San Paolo ritorna con più calma sulla questione, argomentando con più ampiezza anche se partendo da un tema un po’ diverso. Lui si trova infatti a cercare di mettere ordine in un atteggiamento diffuso nella chiesa di Corinto. Da ciò che cogliamo leggendo soprattutto la sua prima lettera, pare che in quella comunità, vivace e generosa ma non particolarmente acculturata e profonda, ci fossero alcune persone che durante le assemblee si mettevano a lodare Dio parlando in lingue sconosciute. Questo era colto dai credenti come segno di un particolare dono dello Spirito, che li metteva in grado di compiere imprese altrimenti impossibili.

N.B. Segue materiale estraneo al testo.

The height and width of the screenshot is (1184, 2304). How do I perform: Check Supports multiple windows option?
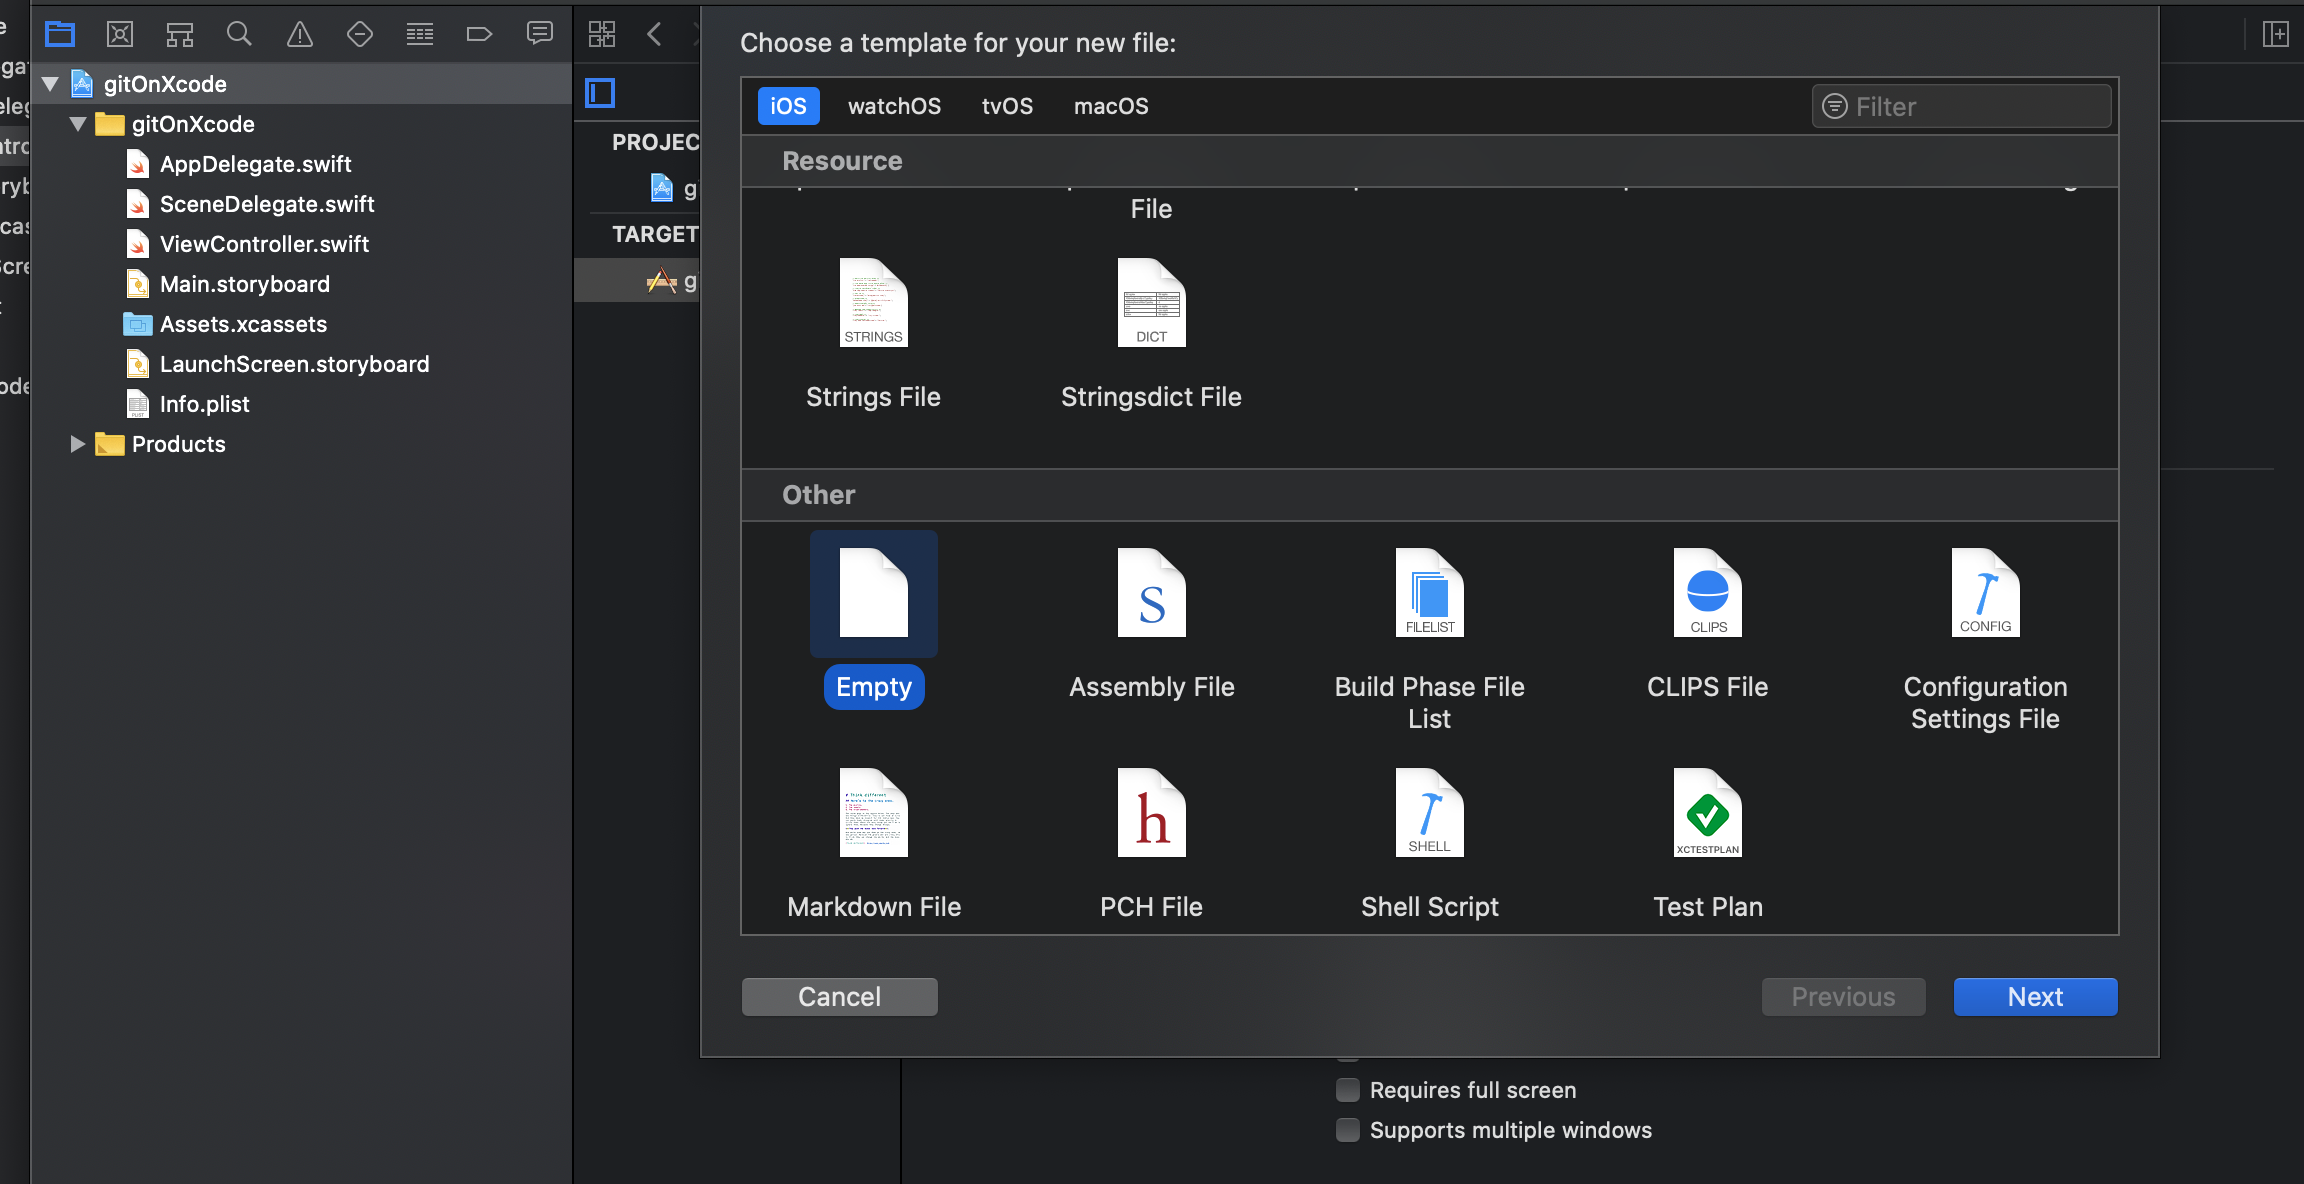pos(1348,1130)
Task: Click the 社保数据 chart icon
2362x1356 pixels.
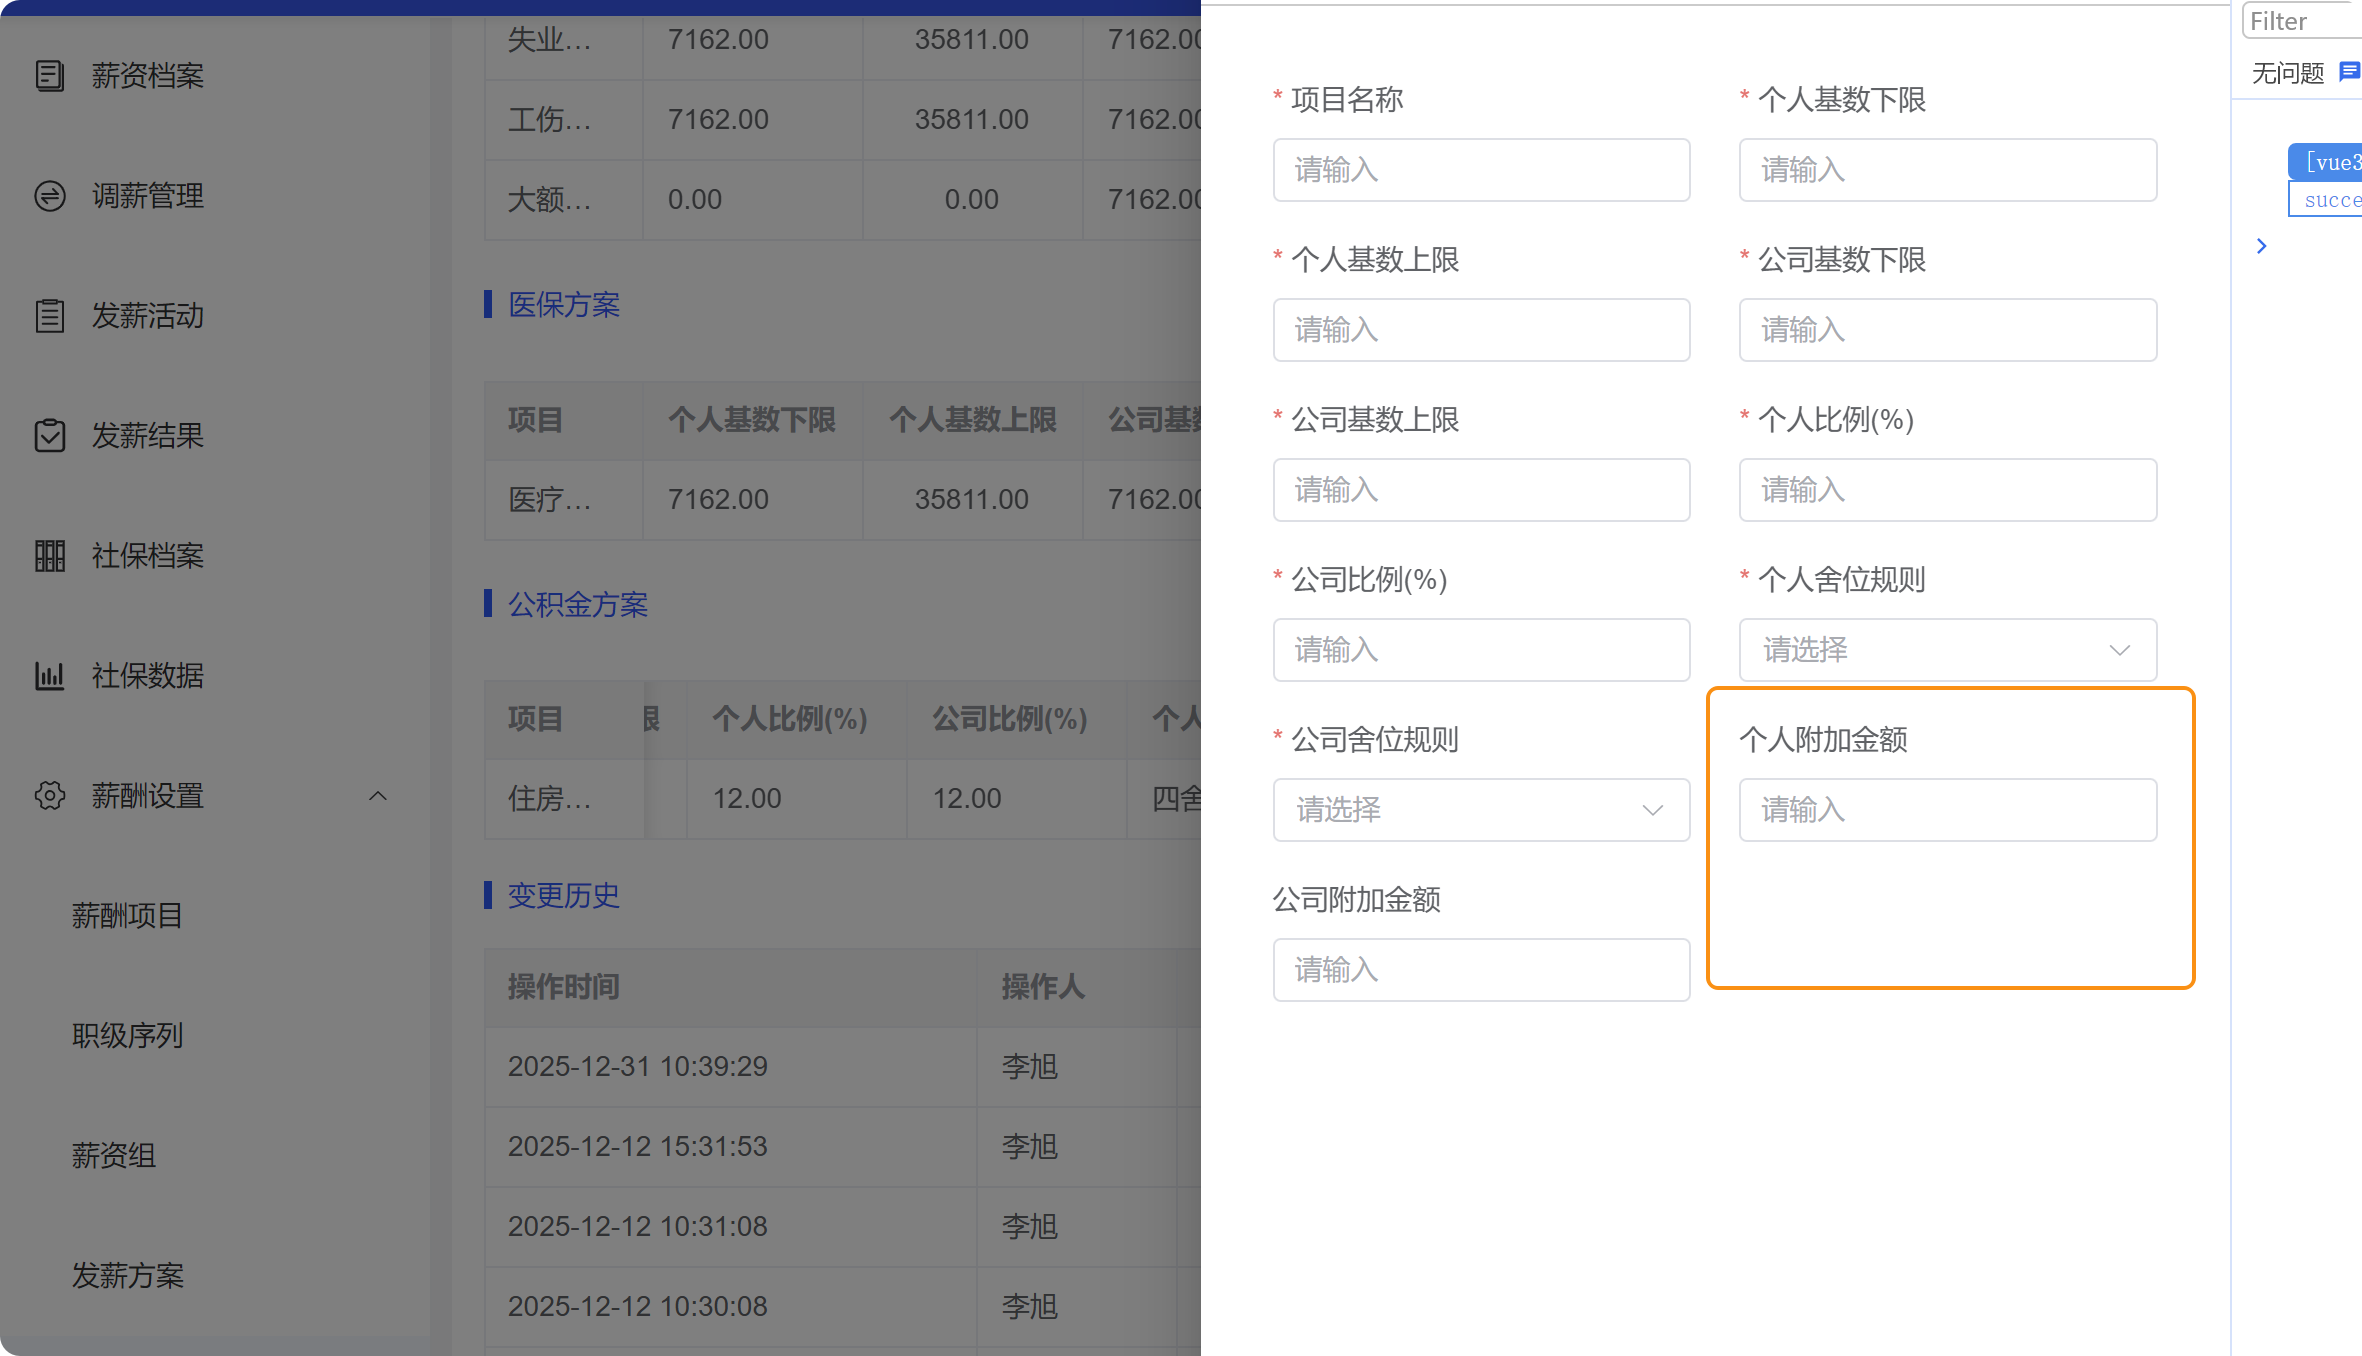Action: tap(50, 676)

È probabile che scrivendo all’Apostolo quei credenti avessero chiesto conferma della superiorità nella fede da parte di chi si sentiva così posseduto.
Paolo dedica un po’ di spazio a chiarire la questione, «per non lasciarvi nell’ignoranza» (1 Cor 12). Dice che il cuore dell’assistenza dello Spirito Santo è nel riconoscere che Gesù è Signore. Il resto è secondario.
Ma poi procede notando che i doni spirituali sono tanti, ma a donarli è un solo Spirito, così come ci sono servizi diversi che ci si può assumere nella Chiesa, ma in fondo in ognuno di essi si serve il Signore Gesù, e si compiono diverse azioni, ma tutte sono rese possibili dal Padre creatore. Quindi elenca i vari doni che possono venire dallo Spirito Santo, mettendoli in un ordine che forse non era quello pensato dai corinzi. Parte infatti dai discorsi di sapienza, che aiutano a comprendere quali decisioni siano più sagge nella vita quotidiana, poi passa alla conoscenza informata, quindi cita la fede, le guarigioni, i miracoli, la profezia (che non è tanto la capacità di prevedere il futuro, quanto di capire che cosa farebbe e vorrebbe Dio nella situazione precisa nella quale ci troviamo). Solo in fondo arrivano le lingue. Paolo sottolinea però che tutto ciò viene da un unico donatore, che è lo Spirito. E, ovviamente, più che il dono conta chi lo regala. Riprende poi un’immagine che era già molto nota, quella del corpo fatto di membra e di organi diversi ma subordinati a un principio unificante (che altrove identificherà in Gesù). Aggiunge anzi che proprio le parti del corpo più vergognose vengono circondate di maggiore attenzione e onore. Il sottinteso è che anche nella Chiesa (o magari in tutta l’umanità) occorrerebbe comportarsi allo stesso modo, tanto è vero che il discorso porta poi Paolo a suggerire come via privilegiata quella della carità, con lo splendido inno del capitolo 13.
Per tornare a noi, sembrerebbe che lo stesso Apostolo ci inviti a riconoscere che forme diverse di attenzione, di mobilitazione, di dono di sé e di coinvolgimento sono tutte possibili espressioni di una sensibilità che ha la stessa fonte. E che magari proprio ciò che ci pare meno accettabile e nobile è ciò che dovremmo trattare con più delicatezza e attenzione. Sempre nella carità che dovrebbe essere il sale quotidiano dell’agire di ogni cristiano.